Brano:
"""
Michele Serra: L’ultimo choc del reality. "Mettiamo in palio un rene"

30 Maggio 2007
Circola, su scala europea, una notizia mostruosa. Tra i format di nuovo conio della multinazionale olandese Endemol c’è un reality-show per concorrenti dializzati, in attesa di trapianto. Il vincitore riceverà in premio un nuovo rene. I connotati della orribile notizia sono quelli, tipici, della leggenda metropolitana. Una abnorme dilatazione delle paure di massa che si materializza in un racconto fantastico. Eppure creduto da molti proprio perché prende l’abbrivio da paure maledettamente reali. In questo caso, la paura è che il cinismo mediatico, che negli ultimi anni ha dato prova di inesauribile efferatezza, possa davvero partorire un mostro del genere. L’ostensione dei corpi e della privacy sentimentale e sessuale delle persone è oramai pratica corrente, è concorso, è show, è audience, è mercato. E poiché nessuno – né i venditori né i consumatori – paiono in grado di stabilire un argine o un limite a questa progressiva escavazione dell’umano a scopo di lucro, perché mai negare a priori la possibilità che qualcuno abbia pensato a un format del genere, e intenda davvero mandarlo in onda?
"""
Requisiti: Secondo il brano sul reality-show, di quale nazionalità è la multinazionale Endemol?

Dati forniti:
"""
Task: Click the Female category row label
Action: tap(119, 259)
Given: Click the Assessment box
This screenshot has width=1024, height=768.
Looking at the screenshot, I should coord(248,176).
"""
Risposta: È olandese.